= What is being asked =
Nothing but the lines from the one with "Click the person" down to the one with "Open the WorkDo user profile dropdown" should be returned, exactly and with both ends included, from the material below.

= Supplied records =
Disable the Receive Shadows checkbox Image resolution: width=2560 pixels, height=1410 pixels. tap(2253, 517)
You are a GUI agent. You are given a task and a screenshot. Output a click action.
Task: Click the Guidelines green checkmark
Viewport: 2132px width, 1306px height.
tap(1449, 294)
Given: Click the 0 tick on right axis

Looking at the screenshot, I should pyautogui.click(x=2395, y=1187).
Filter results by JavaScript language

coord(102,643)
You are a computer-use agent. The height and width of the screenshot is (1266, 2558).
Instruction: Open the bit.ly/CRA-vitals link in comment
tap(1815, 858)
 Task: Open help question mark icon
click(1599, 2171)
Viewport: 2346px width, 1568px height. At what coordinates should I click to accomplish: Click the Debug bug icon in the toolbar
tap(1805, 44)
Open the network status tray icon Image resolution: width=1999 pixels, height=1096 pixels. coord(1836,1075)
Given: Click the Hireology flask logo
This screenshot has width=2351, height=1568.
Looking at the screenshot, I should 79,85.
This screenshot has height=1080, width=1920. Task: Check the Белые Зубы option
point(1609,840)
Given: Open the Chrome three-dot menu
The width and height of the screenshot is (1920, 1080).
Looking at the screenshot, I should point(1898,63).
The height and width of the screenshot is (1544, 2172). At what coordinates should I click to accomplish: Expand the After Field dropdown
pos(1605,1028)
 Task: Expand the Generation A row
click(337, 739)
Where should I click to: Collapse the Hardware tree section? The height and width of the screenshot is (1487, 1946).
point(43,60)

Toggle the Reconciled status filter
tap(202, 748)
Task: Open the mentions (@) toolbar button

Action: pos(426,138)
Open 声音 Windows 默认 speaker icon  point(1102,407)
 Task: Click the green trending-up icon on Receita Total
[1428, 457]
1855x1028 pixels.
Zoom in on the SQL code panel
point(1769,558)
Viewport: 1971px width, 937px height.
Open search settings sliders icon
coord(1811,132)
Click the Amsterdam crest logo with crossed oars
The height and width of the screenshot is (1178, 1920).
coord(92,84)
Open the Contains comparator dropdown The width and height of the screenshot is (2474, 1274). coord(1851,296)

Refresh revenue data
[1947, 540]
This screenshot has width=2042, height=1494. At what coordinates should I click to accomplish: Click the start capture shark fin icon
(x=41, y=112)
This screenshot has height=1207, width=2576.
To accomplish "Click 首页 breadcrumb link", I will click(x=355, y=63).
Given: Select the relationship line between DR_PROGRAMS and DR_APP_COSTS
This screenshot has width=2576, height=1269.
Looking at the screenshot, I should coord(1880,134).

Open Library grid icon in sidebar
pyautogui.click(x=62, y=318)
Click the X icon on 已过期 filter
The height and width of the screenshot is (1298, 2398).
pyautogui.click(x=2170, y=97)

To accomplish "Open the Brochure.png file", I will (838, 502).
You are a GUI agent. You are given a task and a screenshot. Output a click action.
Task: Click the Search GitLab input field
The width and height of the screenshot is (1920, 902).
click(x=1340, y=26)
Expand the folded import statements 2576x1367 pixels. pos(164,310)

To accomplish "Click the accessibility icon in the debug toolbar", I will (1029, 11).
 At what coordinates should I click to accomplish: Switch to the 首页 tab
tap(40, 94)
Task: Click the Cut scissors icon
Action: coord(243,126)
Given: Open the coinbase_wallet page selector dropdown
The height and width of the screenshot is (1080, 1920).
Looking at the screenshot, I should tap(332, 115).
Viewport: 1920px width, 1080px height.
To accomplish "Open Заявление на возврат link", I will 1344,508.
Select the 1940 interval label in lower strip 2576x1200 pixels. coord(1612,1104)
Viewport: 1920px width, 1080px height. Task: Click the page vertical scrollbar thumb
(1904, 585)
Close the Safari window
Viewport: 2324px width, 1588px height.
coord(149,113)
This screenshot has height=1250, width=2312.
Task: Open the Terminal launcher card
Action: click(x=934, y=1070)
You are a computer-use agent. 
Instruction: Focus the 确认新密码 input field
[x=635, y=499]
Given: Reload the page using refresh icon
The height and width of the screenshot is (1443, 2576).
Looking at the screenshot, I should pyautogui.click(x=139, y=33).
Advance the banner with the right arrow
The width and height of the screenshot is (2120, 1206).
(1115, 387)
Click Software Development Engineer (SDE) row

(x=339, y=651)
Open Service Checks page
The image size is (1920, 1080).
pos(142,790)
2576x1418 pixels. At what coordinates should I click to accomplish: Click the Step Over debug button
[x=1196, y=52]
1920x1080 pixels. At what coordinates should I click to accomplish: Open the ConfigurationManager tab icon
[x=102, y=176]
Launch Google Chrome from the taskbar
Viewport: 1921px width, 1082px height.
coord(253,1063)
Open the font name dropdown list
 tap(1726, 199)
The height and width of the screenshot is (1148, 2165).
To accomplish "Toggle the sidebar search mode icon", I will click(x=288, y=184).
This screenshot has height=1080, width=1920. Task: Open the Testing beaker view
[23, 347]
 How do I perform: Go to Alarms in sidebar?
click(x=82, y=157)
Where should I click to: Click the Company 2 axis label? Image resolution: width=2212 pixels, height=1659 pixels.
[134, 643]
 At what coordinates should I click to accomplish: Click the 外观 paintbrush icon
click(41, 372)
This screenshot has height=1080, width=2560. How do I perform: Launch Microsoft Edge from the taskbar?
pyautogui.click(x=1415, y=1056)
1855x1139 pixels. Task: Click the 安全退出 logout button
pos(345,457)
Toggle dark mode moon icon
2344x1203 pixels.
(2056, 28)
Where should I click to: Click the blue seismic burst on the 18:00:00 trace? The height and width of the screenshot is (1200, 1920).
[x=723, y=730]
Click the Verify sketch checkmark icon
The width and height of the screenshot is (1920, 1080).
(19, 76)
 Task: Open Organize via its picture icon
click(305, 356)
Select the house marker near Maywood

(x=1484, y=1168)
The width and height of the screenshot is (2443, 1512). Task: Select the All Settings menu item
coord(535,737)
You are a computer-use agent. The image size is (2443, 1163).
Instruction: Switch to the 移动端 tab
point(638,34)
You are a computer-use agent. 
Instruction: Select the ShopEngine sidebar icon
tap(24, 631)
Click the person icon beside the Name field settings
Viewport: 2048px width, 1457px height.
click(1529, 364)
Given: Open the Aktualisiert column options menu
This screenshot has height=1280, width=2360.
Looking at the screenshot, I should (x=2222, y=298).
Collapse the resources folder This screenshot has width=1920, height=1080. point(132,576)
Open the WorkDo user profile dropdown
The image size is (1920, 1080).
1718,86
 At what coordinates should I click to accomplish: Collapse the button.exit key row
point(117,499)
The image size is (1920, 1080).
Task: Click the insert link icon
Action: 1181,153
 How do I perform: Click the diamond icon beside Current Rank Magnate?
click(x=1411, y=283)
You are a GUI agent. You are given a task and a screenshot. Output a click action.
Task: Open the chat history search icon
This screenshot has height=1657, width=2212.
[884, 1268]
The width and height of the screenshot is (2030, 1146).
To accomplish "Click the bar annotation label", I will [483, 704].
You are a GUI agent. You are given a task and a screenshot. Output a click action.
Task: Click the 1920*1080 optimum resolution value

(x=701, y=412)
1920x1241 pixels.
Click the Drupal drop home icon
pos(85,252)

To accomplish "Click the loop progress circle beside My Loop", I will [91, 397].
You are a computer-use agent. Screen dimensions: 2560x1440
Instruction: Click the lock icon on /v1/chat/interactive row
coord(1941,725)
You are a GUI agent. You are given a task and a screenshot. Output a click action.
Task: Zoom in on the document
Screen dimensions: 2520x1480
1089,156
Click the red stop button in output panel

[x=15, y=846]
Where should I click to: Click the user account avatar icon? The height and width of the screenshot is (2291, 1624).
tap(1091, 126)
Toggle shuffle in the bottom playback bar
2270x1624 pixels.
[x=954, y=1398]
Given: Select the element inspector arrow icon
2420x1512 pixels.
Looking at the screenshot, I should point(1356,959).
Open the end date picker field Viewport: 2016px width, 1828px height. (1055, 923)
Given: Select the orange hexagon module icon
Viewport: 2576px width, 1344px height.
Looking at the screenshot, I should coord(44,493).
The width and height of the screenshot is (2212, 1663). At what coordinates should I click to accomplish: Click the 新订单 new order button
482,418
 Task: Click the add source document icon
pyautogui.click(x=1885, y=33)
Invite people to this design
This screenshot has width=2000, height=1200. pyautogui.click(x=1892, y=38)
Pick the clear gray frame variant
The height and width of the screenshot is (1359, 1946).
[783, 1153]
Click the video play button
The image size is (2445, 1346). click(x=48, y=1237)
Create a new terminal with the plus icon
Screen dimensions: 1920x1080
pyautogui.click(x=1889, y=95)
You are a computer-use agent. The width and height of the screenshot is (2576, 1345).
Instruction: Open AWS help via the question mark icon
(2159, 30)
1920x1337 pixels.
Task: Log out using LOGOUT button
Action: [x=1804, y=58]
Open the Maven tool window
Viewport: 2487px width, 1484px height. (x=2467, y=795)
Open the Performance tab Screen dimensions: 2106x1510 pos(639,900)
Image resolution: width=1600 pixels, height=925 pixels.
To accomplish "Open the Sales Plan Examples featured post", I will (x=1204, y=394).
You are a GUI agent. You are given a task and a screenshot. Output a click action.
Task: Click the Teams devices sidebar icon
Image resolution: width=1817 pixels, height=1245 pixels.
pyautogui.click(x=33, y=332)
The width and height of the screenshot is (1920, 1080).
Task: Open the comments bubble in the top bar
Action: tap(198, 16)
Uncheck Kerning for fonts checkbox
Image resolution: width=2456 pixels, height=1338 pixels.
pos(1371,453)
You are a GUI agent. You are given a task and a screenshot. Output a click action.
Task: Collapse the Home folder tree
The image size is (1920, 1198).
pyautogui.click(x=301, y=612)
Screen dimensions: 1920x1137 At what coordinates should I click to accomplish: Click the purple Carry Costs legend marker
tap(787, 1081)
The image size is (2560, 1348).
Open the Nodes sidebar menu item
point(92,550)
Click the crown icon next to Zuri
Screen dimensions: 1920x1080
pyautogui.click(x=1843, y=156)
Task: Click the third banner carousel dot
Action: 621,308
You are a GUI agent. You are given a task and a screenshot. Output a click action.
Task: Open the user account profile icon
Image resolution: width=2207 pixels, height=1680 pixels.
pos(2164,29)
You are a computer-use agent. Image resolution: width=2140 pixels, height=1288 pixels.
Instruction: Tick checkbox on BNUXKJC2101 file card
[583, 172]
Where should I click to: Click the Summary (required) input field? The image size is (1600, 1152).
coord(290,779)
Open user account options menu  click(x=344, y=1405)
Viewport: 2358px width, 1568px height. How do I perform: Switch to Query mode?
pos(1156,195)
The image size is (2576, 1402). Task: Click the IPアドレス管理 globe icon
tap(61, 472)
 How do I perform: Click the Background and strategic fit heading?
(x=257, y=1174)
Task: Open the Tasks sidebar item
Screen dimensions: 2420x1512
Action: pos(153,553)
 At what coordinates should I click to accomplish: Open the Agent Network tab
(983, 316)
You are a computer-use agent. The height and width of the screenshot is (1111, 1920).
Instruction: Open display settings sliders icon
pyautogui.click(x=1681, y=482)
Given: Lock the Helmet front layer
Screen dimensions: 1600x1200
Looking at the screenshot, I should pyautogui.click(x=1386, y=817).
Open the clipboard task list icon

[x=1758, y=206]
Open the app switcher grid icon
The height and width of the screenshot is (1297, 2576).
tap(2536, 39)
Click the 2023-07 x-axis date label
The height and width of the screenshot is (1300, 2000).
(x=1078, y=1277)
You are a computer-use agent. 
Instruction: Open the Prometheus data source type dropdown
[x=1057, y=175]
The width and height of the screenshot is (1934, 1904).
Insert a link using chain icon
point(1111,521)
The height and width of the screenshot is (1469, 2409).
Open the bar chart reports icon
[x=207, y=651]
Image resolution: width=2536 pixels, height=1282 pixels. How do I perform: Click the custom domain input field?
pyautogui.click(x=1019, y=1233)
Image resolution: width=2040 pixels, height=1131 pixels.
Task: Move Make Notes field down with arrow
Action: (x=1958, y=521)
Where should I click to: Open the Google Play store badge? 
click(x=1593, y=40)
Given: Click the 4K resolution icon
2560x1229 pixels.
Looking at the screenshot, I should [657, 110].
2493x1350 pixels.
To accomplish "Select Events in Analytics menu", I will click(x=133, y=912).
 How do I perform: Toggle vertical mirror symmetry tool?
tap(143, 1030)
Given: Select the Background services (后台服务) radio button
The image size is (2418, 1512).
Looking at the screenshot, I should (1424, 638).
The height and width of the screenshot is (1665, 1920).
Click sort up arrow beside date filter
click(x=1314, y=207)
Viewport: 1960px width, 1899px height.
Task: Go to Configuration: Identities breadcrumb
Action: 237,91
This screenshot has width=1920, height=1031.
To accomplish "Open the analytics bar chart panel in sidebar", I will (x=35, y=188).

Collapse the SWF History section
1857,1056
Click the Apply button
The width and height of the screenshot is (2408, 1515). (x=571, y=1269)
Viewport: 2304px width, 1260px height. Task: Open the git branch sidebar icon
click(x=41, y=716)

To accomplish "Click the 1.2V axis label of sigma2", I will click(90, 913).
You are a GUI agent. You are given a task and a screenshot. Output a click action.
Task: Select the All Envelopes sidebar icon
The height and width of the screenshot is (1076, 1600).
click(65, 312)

= Task output =
Click the person icon beside the Name field settings
Viewport: 2048px width, 1457px height.
click(1529, 364)
Given: Open the Aktualisiert column options menu
This screenshot has height=1280, width=2360.
Looking at the screenshot, I should (x=2222, y=298).
Collapse the resources folder This screenshot has width=1920, height=1080. point(132,576)
Open the WorkDo user profile dropdown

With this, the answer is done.